◆ Set task
Rewrite the entries below as a numbered list, one item per line, and leave out any blank lines.

=======

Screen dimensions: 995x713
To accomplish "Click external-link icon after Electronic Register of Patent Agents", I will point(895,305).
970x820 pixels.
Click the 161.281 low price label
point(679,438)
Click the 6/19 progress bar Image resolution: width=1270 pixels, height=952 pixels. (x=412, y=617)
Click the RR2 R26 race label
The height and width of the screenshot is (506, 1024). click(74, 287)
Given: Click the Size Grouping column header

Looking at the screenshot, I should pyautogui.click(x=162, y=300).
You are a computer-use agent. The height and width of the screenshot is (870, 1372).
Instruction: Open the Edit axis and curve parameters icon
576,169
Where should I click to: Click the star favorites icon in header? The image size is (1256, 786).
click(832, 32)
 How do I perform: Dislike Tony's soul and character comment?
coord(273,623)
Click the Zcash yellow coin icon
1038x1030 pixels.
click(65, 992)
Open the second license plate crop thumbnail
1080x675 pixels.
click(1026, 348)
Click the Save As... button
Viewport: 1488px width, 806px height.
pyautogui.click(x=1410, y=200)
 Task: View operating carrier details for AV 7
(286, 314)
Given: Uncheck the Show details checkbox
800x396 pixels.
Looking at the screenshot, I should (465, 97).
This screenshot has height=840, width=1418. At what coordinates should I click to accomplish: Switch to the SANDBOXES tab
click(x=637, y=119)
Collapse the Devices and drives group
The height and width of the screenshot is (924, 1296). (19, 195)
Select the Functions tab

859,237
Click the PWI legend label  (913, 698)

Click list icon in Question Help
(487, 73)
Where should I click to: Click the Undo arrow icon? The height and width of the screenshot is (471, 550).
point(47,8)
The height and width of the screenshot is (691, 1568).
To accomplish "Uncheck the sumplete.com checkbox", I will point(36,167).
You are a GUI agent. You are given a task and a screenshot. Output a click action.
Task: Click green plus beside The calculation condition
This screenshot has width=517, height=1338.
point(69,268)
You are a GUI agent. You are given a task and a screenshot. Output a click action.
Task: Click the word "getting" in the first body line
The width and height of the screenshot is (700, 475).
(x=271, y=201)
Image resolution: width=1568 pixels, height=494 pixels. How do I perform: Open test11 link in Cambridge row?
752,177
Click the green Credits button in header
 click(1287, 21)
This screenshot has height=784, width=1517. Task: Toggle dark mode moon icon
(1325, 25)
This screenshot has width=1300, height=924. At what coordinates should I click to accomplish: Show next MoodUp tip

=======

◆ Complete response
1. Screen dimensions: 995x713
2. To accomplish "Click external-link icon after Electronic Register of Patent Agents", I will point(895,305).
3. 970x820 pixels.
4. Click the 161.281 low price label
5. point(679,438)
6. Click the 6/19 progress bar Image resolution: width=1270 pixels, height=952 pixels. (x=412, y=617)
7. Click the RR2 R26 race label
8. The height and width of the screenshot is (506, 1024). click(74, 287)
9. Given: Click the Size Grouping column header
10. Looking at the screenshot, I should pyautogui.click(x=162, y=300).
11. You are a computer-use agent. The height and width of the screenshot is (870, 1372).
12. Instruction: Open the Edit axis and curve parameters icon
13. 576,169
14. Where should I click to: Click the star favorites icon in header? The image size is (1256, 786).
15. click(832, 32)
16.  How do I perform: Dislike Tony's soul and character comment?
17. coord(273,623)
18. Click the Zcash yellow coin icon
19. 1038x1030 pixels.
20. click(65, 992)
21. Open the second license plate crop thumbnail
22. 1080x675 pixels.
23. click(1026, 348)
24. Click the Save As... button
25. Viewport: 1488px width, 806px height.
26. pyautogui.click(x=1410, y=200)
27.  Task: View operating carrier details for AV 7
28. (286, 314)
29. Given: Uncheck the Show details checkbox
30. 800x396 pixels.
31. Looking at the screenshot, I should (465, 97).
32. This screenshot has height=840, width=1418. At what coordinates should I click to accomplish: Switch to the SANDBOXES tab
33. click(x=637, y=119)
34. Collapse the Devices and drives group
35. The height and width of the screenshot is (924, 1296). (19, 195)
36. Select the Functions tab
37. 859,237
38. Click the PWI legend label  (913, 698)
39. Click list icon in Question Help
40. (487, 73)
41. Where should I click to: Click the Undo arrow icon? The height and width of the screenshot is (471, 550).
42. point(47,8)
43. The height and width of the screenshot is (691, 1568).
44. To accomplish "Uncheck the sumplete.com checkbox", I will point(36,167).
45. You are a GUI agent. You are given a task and a screenshot. Output a click action.
46. Task: Click green plus beside The calculation condition
47. This screenshot has width=517, height=1338.
48. point(69,268)
49. You are a GUI agent. You are given a task and a screenshot. Output a click action.
50. Task: Click the word "getting" in the first body line
51. The width and height of the screenshot is (700, 475).
52. (x=271, y=201)
53. Image resolution: width=1568 pixels, height=494 pixels. How do I perform: Open test11 link in Cambridge row?
54. 752,177
55. Click the green Credits button in header
56.  click(1287, 21)
57. This screenshot has height=784, width=1517. Task: Toggle dark mode moon icon
58. (1325, 25)
59. This screenshot has width=1300, height=924. At what coordinates should I click to accomplish: Show next MoodUp tip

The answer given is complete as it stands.